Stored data
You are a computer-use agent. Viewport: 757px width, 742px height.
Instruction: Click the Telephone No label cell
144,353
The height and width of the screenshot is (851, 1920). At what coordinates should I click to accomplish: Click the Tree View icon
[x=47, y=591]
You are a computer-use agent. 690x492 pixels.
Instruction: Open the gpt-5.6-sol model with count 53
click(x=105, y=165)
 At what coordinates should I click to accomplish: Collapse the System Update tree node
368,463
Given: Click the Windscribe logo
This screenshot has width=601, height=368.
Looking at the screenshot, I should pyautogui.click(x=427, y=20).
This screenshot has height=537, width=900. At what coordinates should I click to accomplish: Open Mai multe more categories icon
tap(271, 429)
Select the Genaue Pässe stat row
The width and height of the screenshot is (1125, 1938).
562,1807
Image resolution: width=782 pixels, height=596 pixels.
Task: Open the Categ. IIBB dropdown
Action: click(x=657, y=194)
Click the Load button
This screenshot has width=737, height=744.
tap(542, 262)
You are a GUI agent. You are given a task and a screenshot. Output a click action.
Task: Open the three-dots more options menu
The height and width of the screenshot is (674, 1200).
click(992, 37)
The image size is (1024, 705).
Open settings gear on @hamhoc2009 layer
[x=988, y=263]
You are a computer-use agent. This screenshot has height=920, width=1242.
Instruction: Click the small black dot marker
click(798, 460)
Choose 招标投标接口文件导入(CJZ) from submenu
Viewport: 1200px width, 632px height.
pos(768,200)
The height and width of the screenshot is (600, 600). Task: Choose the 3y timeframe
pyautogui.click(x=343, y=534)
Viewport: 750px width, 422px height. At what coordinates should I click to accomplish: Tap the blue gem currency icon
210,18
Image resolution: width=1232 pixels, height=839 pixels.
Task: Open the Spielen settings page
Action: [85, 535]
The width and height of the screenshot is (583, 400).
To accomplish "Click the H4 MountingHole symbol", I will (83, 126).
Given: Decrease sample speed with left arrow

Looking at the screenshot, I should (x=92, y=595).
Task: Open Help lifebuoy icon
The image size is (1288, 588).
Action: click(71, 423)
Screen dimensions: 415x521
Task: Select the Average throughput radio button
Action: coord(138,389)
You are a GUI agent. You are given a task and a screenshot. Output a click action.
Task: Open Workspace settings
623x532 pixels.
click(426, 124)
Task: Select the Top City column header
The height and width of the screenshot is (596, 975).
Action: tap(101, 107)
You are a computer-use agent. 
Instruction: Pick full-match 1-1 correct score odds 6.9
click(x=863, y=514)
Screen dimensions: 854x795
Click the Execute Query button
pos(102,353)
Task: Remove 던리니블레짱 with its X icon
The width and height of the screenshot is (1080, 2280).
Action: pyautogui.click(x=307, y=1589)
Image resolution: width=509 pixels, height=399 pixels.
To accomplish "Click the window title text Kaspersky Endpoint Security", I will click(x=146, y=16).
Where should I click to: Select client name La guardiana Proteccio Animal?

What is being asked: Repeat exactly the lines from the first line of the records above through the line containing "You are a computer-use agent. 690x492 pixels.", both included, and nothing else.

Result of the task:
You are a computer-use agent. Viewport: 757px width, 742px height.
Instruction: Click the Telephone No label cell
144,353
The height and width of the screenshot is (851, 1920). At what coordinates should I click to accomplish: Click the Tree View icon
[x=47, y=591]
You are a computer-use agent. 690x492 pixels.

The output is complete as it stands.